Zeroing In: A financial industry guide to the IEA’s Net Zero Emissions Scenario and its implications for oil and gas financing


Briefing from Greenpeace, the International Institute for Sustainable Development (IISD) and Oil Change International

February 2022


The International Energy Agency’s new Net-Zero Emissions by 2050 scenario, published in May 2021 and included in the World Energy Outlook, has sparked widespread debate on the future of oil and gas.

He made headlines with the discovery that oil and gas in fields already in production or under development will be enough to meet demand in a world that limits warming to 1.5ºC. There is no need to develop new oil or gas fields after 2021.

This briefing aims to provide financial institutions with an overview of the new scenario and what it means for corporate, investor and lender capital allocation decisions and engagement, particularly in the oil and gas sector. gas.

Until the release of the NZE, the IEA’s previous climate scenario, known as the Sustainable Development Scenario (SDS), was designed to align with the upper bound of the Paris goals: keeping warming well in below 2°C. The SDS emissions trajectory does not match what is needed to achieve the 1.5°C ambition, but the NZE does (with a 50% chance of limiting warming to 1.5° VS). This is not to say that the NZE is flawless – like the SDS, it is based on questionable assumptions (more of which below) – but rather that its ambition is correctly aligned.

Key messages:

  • The IEA published for the first time a scenario aligned with 1.5°C: financial actors should use this scenario as a new minimum standard to guide decision-making, instead of other less ambitious scenarios.
  • Oil and gas production is expected to decline by around 3-4% per year; this leaves no room for the development of new oil or gas fields after 2021.
    • The conclusion on the end of the development of new oil and gas fields is not the product of a scenario design; it is the arithmetic of 1.5°C. Limiting emissions to this level requires a drop in global oil and gas use of 3-4% per year – including in IPCC scenarios – which is roughly equal to the expected drop in production from existing fields.
    • The only 1.5°C scenarios that require new oil and gas deposits rely on the future deployment of carbon dioxide removal (CDR) or carbon capture and storage (CCS) technologies in a more greater extent than is plausible.
    • On the contrary, the conclusion of the IEA could be conservative. The NZE scenario itself is based on extremely rapid CCS growth, breaking with current trends. If we are more cautious about the likelihood of a very large-scale CCS or CDR, or if we aim for a greater than 50% chance of limiting warming to 1.5°C, some existing fields will have to close more. early.
  • All sectors must quickly decarbonize.
    • Limiting warming to 1.5°C requires a transformation of the energy system, not just further emission reductions.

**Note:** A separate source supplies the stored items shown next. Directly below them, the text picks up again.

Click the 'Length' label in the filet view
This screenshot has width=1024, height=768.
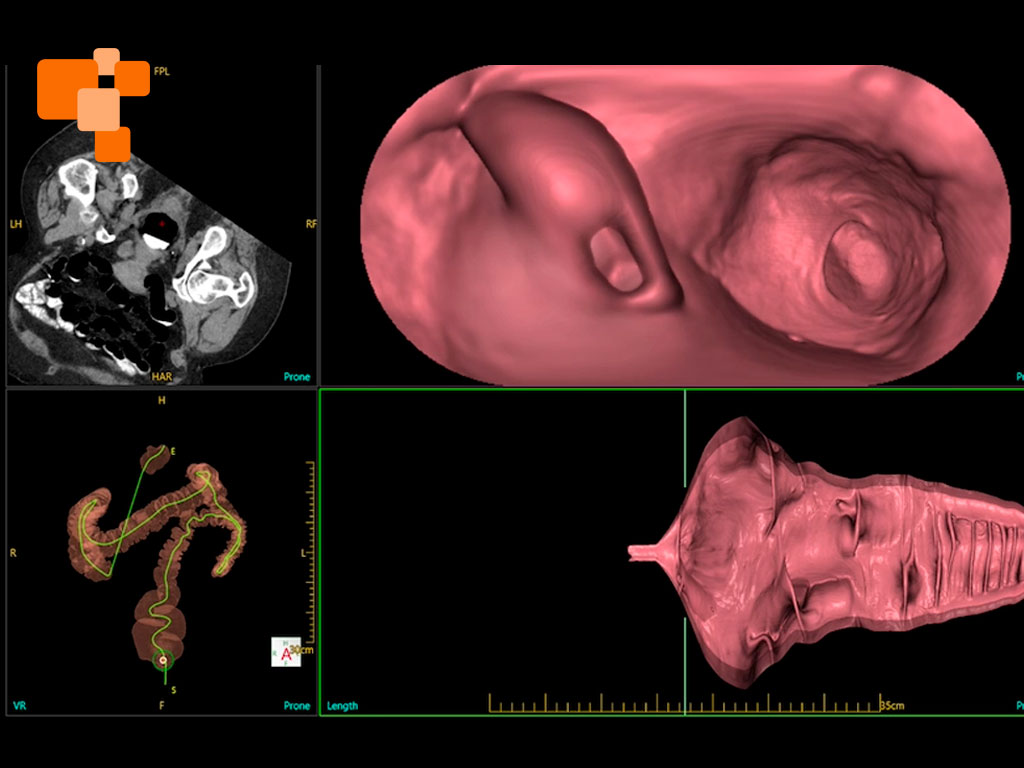[342, 706]
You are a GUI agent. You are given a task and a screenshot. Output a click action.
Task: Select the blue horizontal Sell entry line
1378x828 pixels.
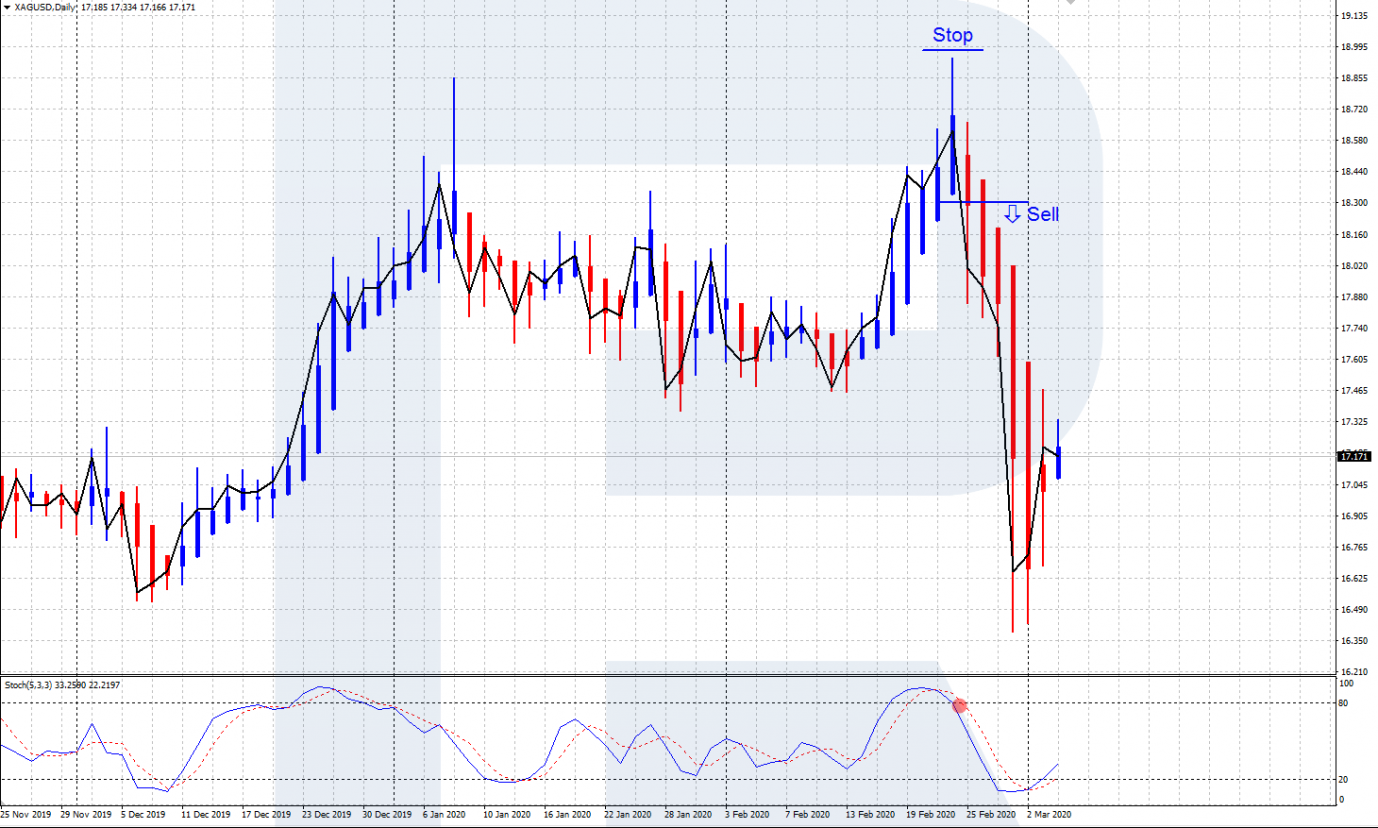point(983,202)
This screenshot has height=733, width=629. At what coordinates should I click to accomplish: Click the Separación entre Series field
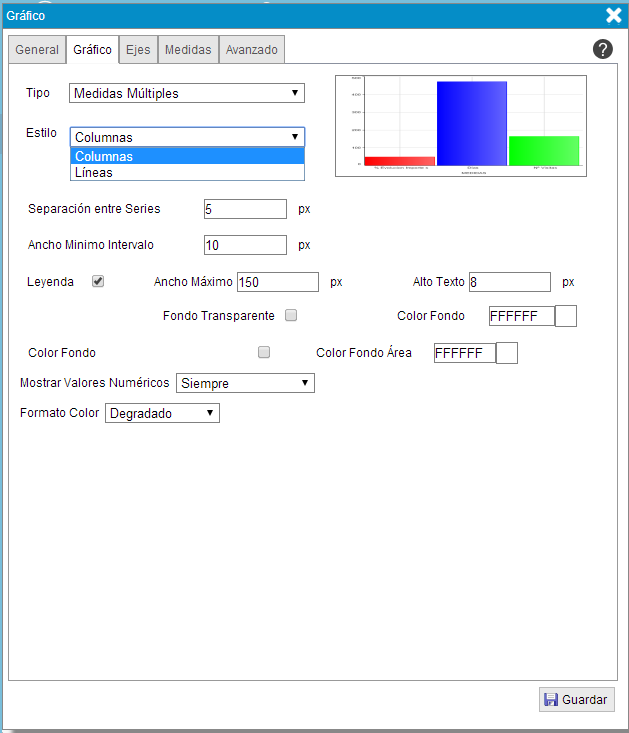click(x=245, y=209)
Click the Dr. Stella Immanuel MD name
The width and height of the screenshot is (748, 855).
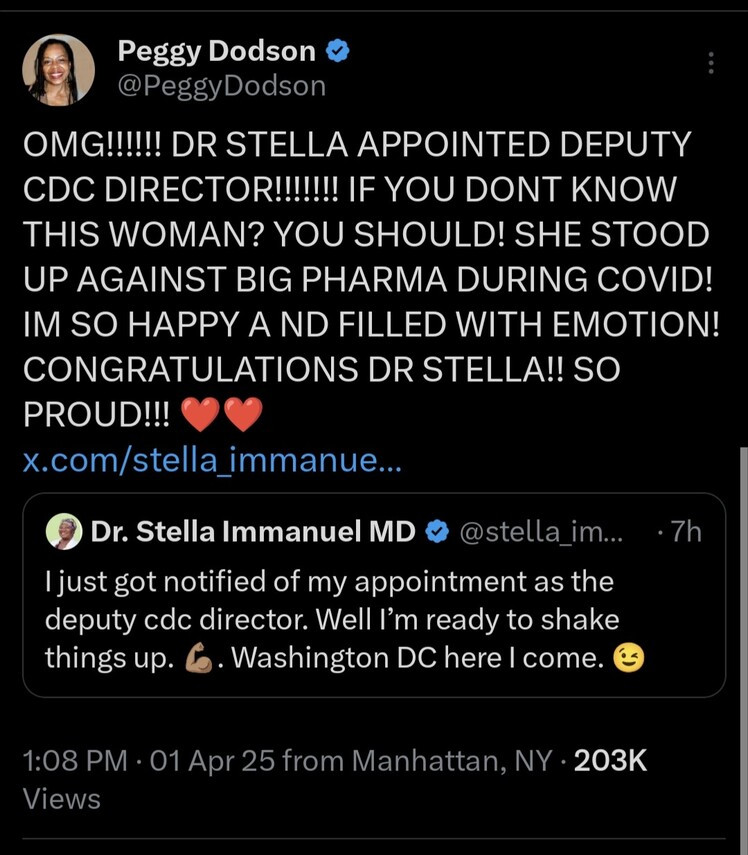pyautogui.click(x=253, y=532)
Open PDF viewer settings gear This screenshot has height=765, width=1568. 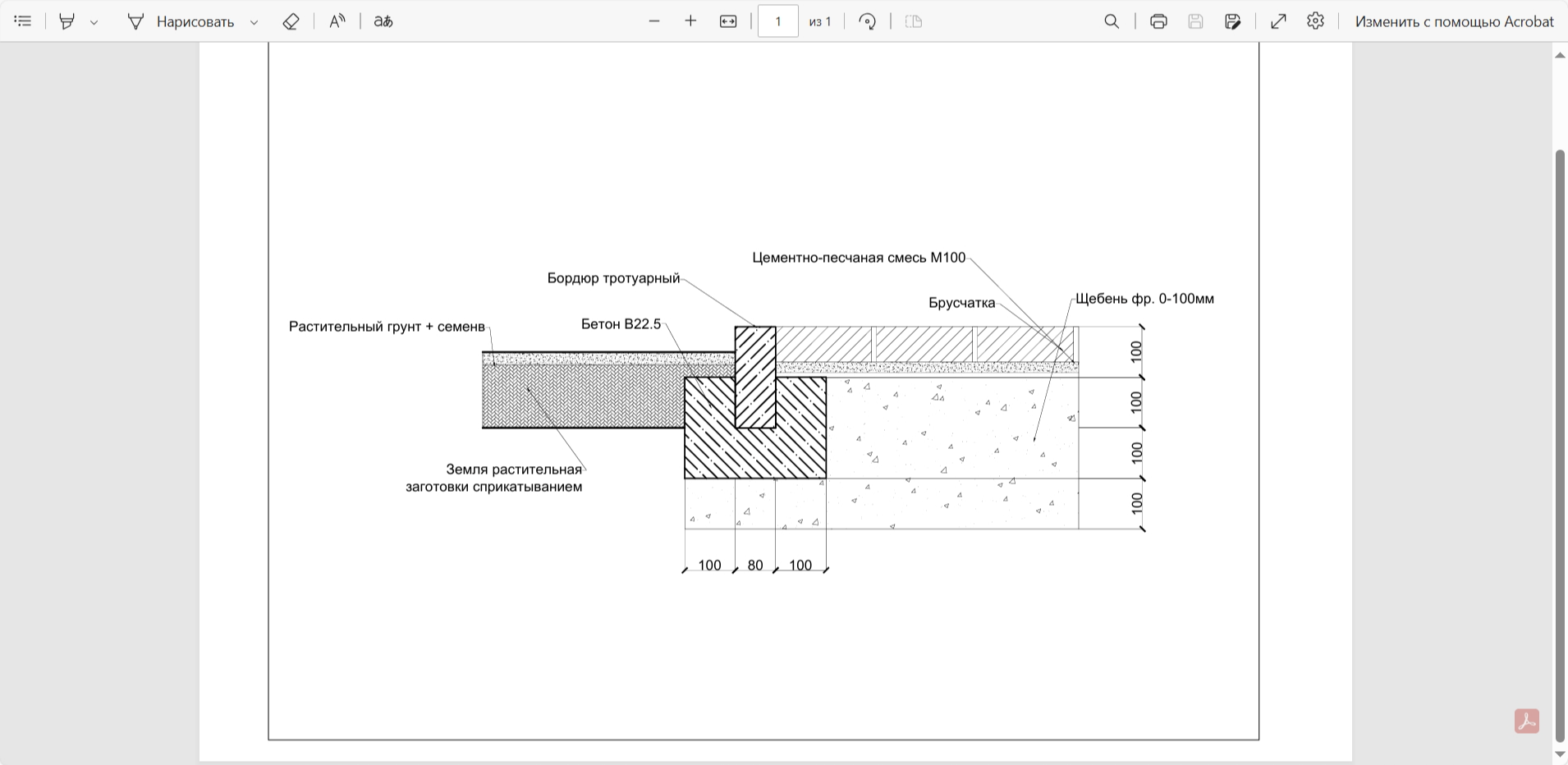[1316, 21]
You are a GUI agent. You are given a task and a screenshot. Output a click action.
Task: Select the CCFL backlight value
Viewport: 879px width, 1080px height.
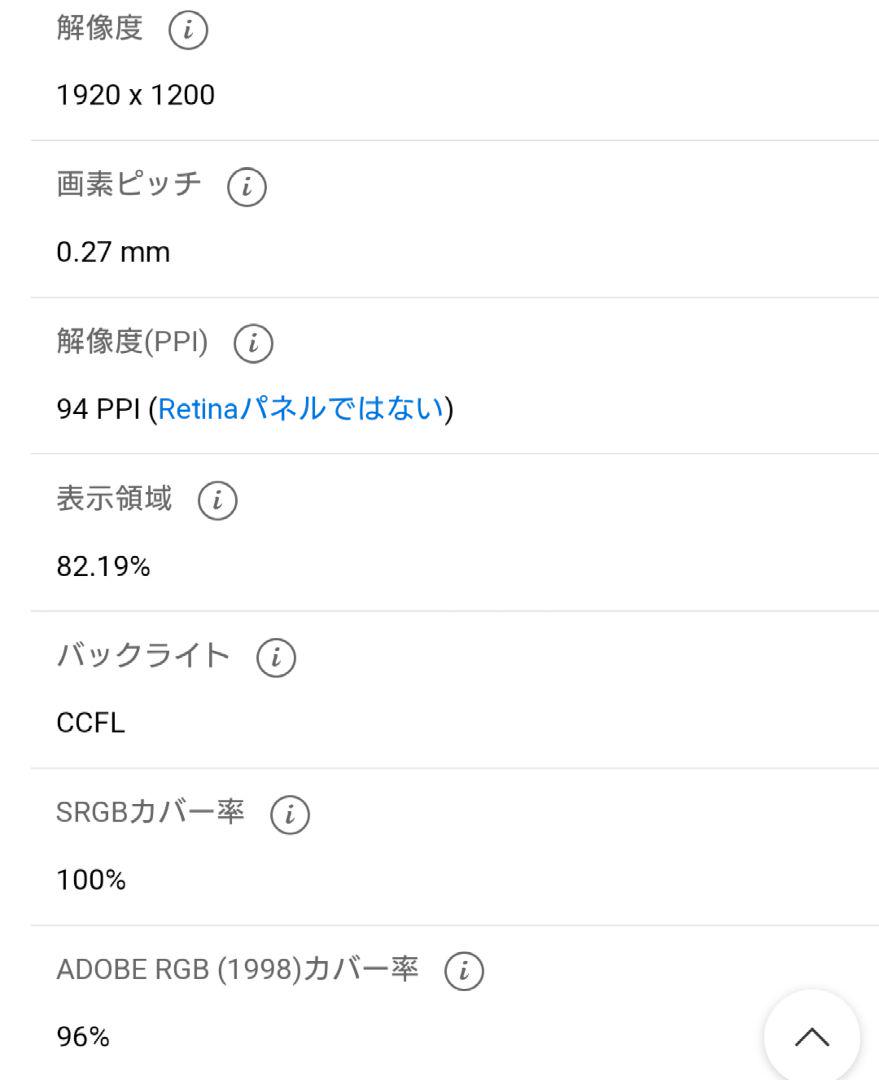click(91, 723)
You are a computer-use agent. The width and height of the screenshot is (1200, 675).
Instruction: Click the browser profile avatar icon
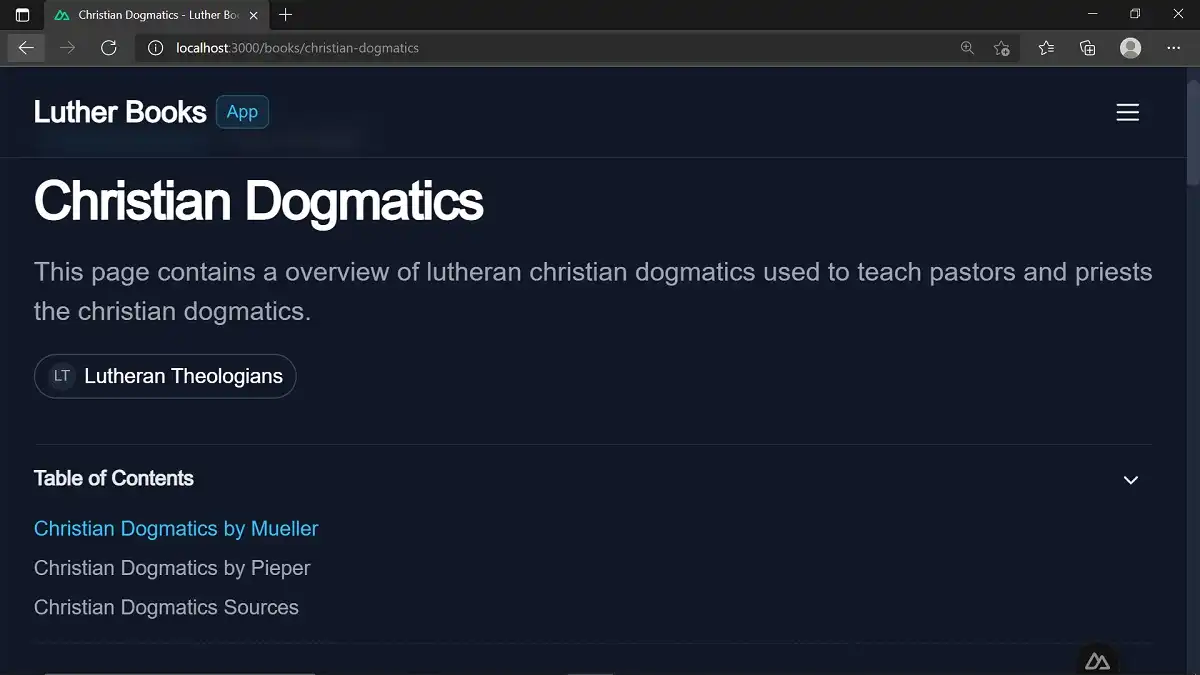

This has implications for investment portfolios, including rapid decarbonization in power, vehicle manufacturing, buildings and heavy industry.
    • Conversely, NZE points to a market exceeding $1 trillion per year by 2050 – comparable to today’s global oil market – in wind turbines, solar panels, lithium-ion batteries, electrolysers and fuel cells. combustible.
  • The financial sector can play a key role in ensuring that investments by oil and gas companies are aligned with the Paris goals.
    • The NZE is an essential tool for financial institutions to assess the alignment of their portfolios with the Paris objectives and the transition risks they face. We suggest a few topics that financial actors can ask
      recipients and borrowers about to judge their alignment.
    • Financial actors should consider integrating the issue of new oil and gas licenses and development into their public policy work on climate change; and support calls for governments to stop issuing new licenses and approvals for extractive projects.